PROBLEM STATEMENT: Give everything from the line containing "Task: Open 'key" down to the end of the entries as a numbered list, omitting blank lines and leaving out the pictures.

INPUT ROWS:
*-*-*

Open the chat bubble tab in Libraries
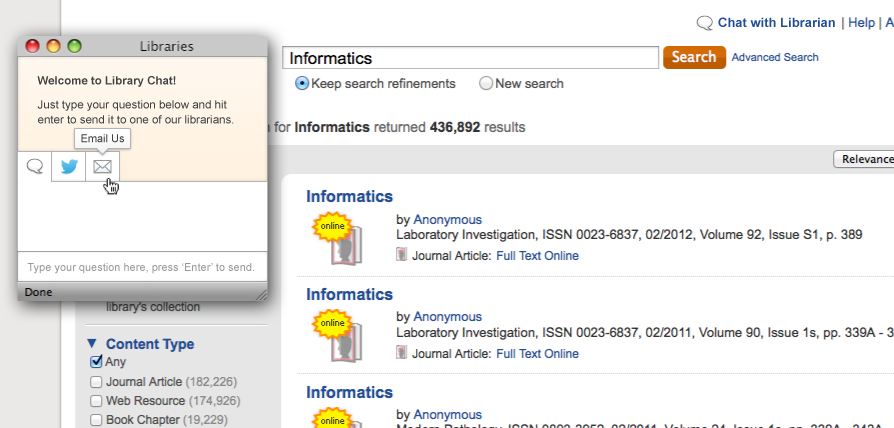894x428 pixels. (35, 166)
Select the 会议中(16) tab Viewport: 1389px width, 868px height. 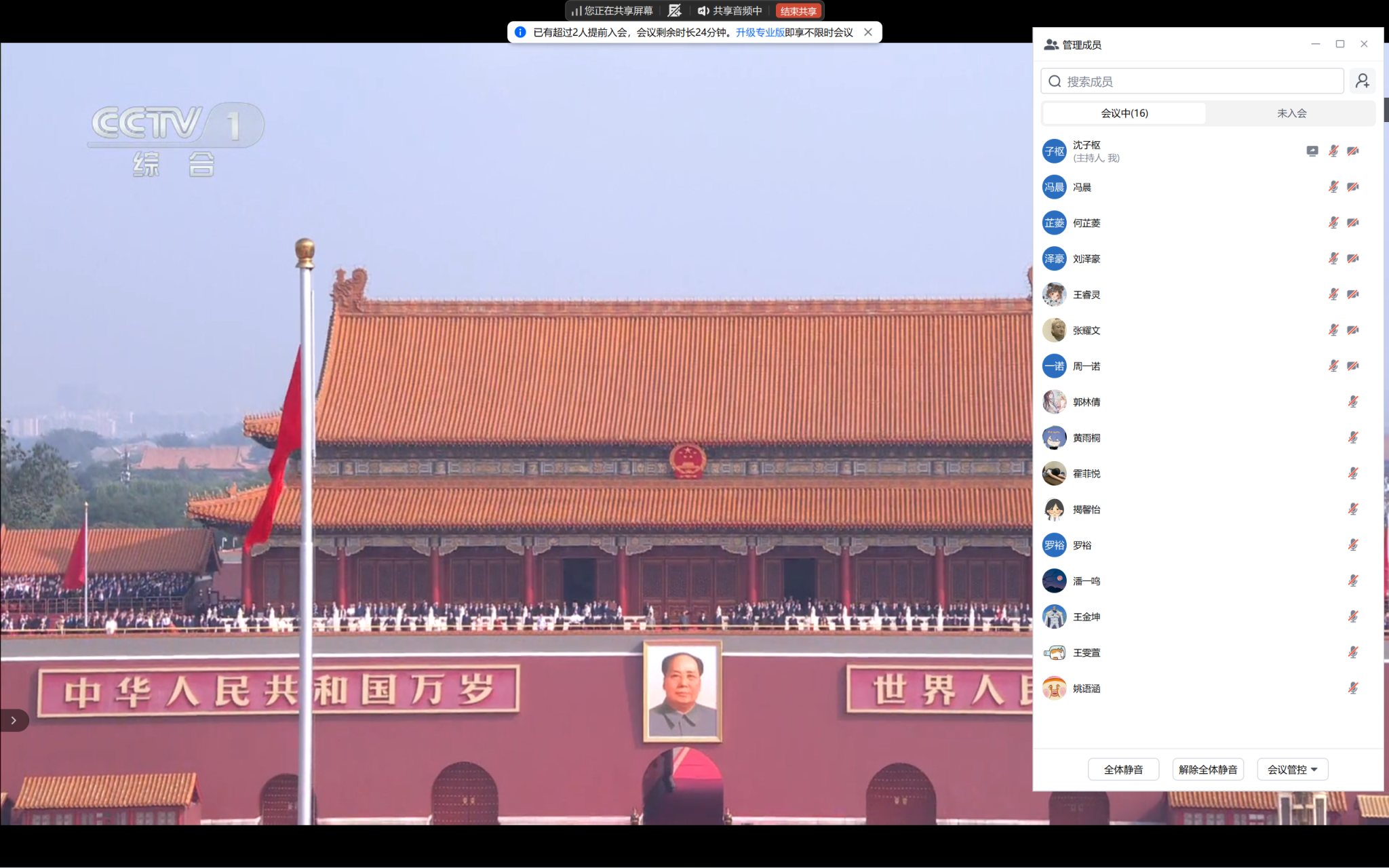click(x=1124, y=113)
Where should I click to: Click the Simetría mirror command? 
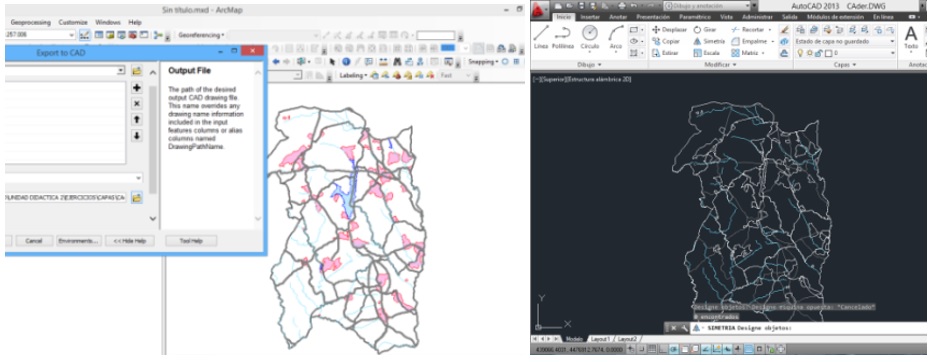click(x=705, y=41)
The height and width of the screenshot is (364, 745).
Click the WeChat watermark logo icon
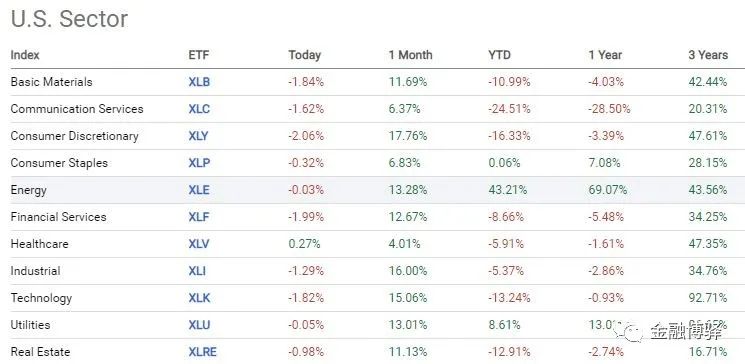[628, 331]
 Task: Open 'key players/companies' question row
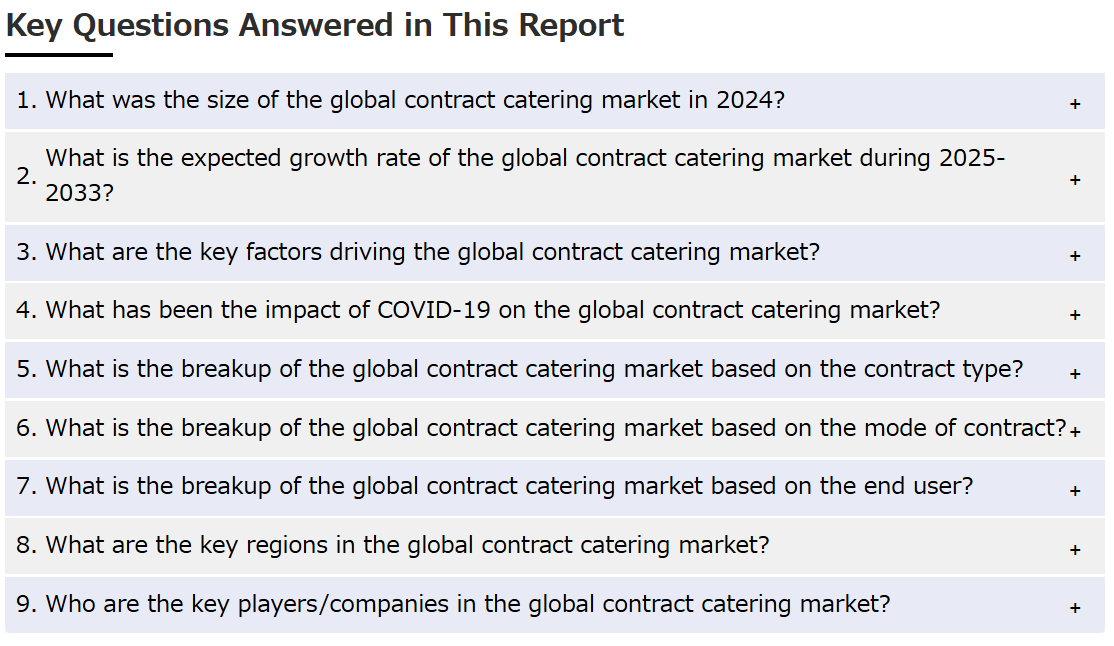pos(555,605)
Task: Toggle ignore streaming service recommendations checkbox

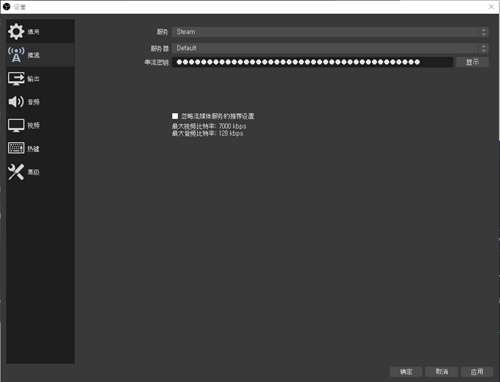Action: [175, 116]
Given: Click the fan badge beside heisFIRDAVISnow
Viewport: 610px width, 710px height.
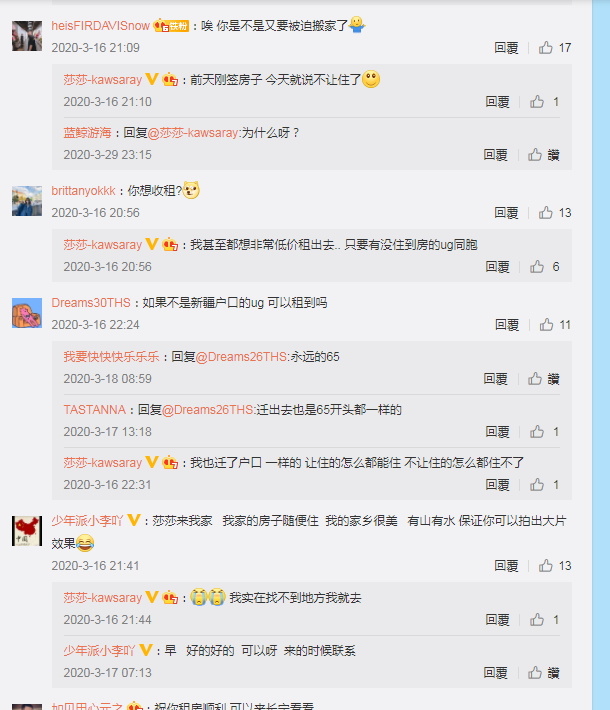Looking at the screenshot, I should point(171,26).
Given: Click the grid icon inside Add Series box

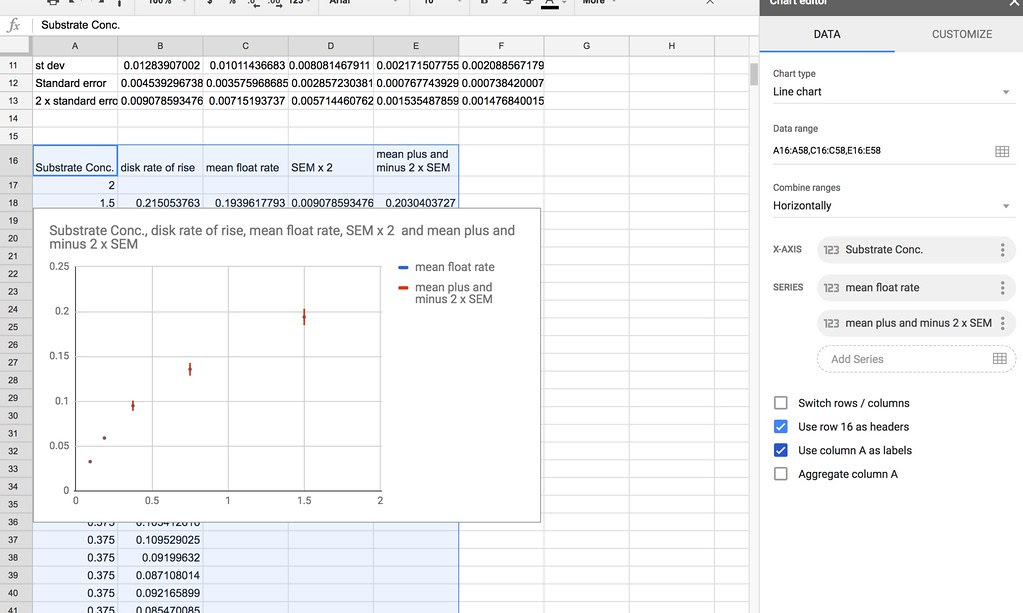Looking at the screenshot, I should (x=999, y=359).
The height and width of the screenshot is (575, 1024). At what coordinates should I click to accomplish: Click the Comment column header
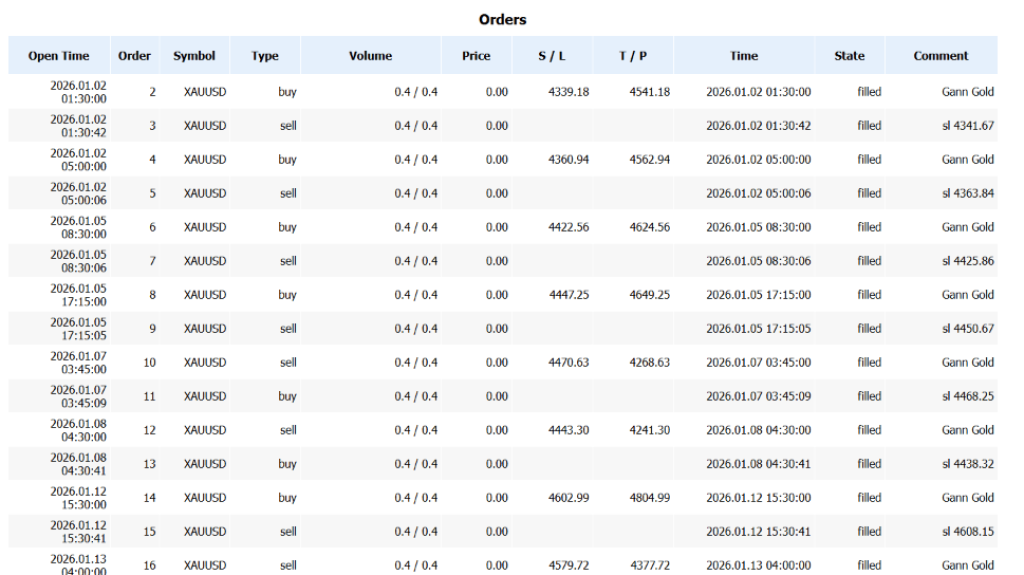click(x=940, y=56)
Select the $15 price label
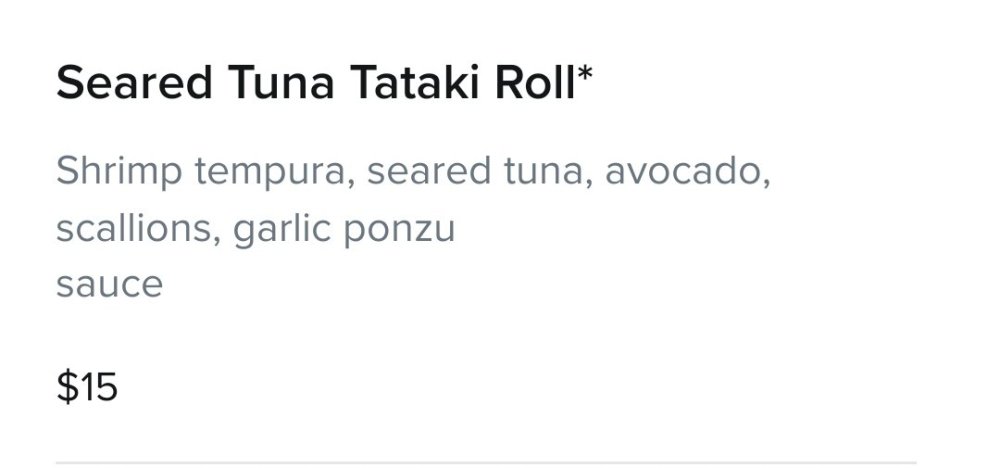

*-*-*

TASK RESULT:
1.  Task: Open 'key players/companies' question row
2. pos(555,605)
3. Task: Toggle ignore streaming service recommendations checkbox
4. Action: [175, 116]
5. Given: Click the fan badge beside heisFIRDAVISnow
6. Viewport: 610px width, 710px height.
7. Looking at the screenshot, I should point(171,26).
8. Given: Click the grid icon inside Add Series box
9. Looking at the screenshot, I should (x=999, y=359).
10. The height and width of the screenshot is (575, 1024). At what coordinates should I click to accomplish: Click the Comment column header
11. click(x=940, y=56)
12. Select the $15 price label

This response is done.